Experimenting With the Class Lesson System of Teaching
By Constance Roe
In a representative section of the mid-west and in a relatively small community, an experiment was begun last spring along the lines of class teaching. The teacher who started it found, after six months of carrying on classes in three small towns with a hundred pupils, that she would have to take on an assistant teacher. She made many other discoveries also, which more or less proved the basic soundness of class lessons for the majority of pupils. It is taken for granted that some music students must have private lessons, but the common run of ordinary music pupils, those "taking lessons" as part of their regular education or for the family's enjoyment (later) or to be enabled to play the current popular music can get greater good from taking lessons in classes than from taking private lessons.
Instead of taking a rest during last summer's school vacation, this teacher continued her music lessons throughout the summer, keeping fifteen pupils to experiment with in class groups. At the end of the summer she had definitely made up her mind that she might better keep all her students in classes, and she began the fall term with a good run of advertising and announcements of the new class lessons, for which she cut her regular lesson price in half. She later decided this was too much to cut and that she could have got as many pupils at a slightly higher rate, probably at about two-thirds of the private lesson price. She was centered in a farming community and took on the whole county, establishing studios in three towns by renting in each town for one day a week a sitting room with piano. Maintenance of this schedule was relatively high in cost, there being advertising, studio rent (a dollar weekly for each room) and upkeep and gasoline for a car on the road at least three days a week.
However, the system brought in more money and provided her with larger classes for recitals, class meetings, and so forth, and the teacher found that the classes were satisfactory, pleasant and highly desirable for ordinary pupils.
Fun in Group
In classes the pupils have individual keyboards and take their scales all together, naming the fingering aloud and vying with each other for greater correctness. This teacher had built ten small keyboards and spent some time and money in experimenting. She secured the use of an electric circular saw at her local printer's and cut out wooden keys the actual size and shape of the piano keyboard. She contrived a spring action on them, and the pupils were more than delighted with their little keyboards, the younger ones even choosing the soundless keyboards in preference to the piano at first in class demonstrations. It is quite essential to provide some sort of individual keyboards for class lessons.

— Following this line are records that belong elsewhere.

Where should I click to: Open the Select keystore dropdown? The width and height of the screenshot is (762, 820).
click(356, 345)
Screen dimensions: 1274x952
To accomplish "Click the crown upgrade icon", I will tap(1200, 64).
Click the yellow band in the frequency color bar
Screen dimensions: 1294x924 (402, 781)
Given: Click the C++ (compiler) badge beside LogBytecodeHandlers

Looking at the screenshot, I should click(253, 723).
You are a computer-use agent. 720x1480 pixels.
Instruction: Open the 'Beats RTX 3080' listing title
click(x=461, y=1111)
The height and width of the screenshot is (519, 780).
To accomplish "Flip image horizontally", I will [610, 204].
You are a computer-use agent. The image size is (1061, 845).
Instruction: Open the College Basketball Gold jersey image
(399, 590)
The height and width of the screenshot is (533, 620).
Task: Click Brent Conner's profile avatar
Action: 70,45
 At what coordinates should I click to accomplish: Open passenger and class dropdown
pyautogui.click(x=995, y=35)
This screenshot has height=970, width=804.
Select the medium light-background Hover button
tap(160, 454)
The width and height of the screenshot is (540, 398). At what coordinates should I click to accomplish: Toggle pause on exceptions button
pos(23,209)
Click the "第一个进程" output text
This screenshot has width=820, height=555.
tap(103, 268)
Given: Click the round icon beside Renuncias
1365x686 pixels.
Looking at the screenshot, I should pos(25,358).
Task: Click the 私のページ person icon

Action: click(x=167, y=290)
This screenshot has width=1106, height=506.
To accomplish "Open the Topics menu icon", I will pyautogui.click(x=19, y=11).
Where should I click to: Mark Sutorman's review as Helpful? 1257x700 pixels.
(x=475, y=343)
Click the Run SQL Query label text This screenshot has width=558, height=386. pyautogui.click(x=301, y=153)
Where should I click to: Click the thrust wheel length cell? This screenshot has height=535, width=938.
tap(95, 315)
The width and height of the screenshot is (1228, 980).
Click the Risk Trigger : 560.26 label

In this case the teacher's classes grew from twenty to more than a hundred. With six in a class she held forty-five minute periods which averaged about three dollars and hour for the teacher, a high rate in the country. The class system also involved a strict bookkeeping account, as some of the pupils pay by the month, some by the week, and some not until a notice is sent them. It is necessary to charge the pupils for missed lessons, in the class system, for an absent pupil necessitates either holding the rest in that class back until he catches up or else giving that pupil individual attention to the extent of a private lesson. It was found that after this was understood by the pupils' parents, there was no difficulty in collecting the money for missed lessons, and that, after a pupil had paid once for a missed lesson, he seldom, if ever, missed again.
Need for an Assistant
Class lessons are desirable because, for one reason, they give the students much better insight into history, harmony and theory than private lessons from a private teacher possible could. It is possible to take six students in a class, go over their scales, hear each one play the main part of the assigned lesson for the week, correct mistakes, and give five minute talks on technique, interpretation, history and harmony, and have the pupils absorb far more in this way than by taking private lessons.
The class lessons, however, are a great drain on the teacher's nervous system as they require greater ability to turn out work at a fast rate since one is concentrating on six different personalities, six pairs of a hands, and sixty fingers.
The class lessons, however, are sound in their working principle, and undoubtedly will become a common factor in our national musical education. It was proved in this community that at least twice the number of families can afford the class lesson price than could have given their children private lessons at the higher price.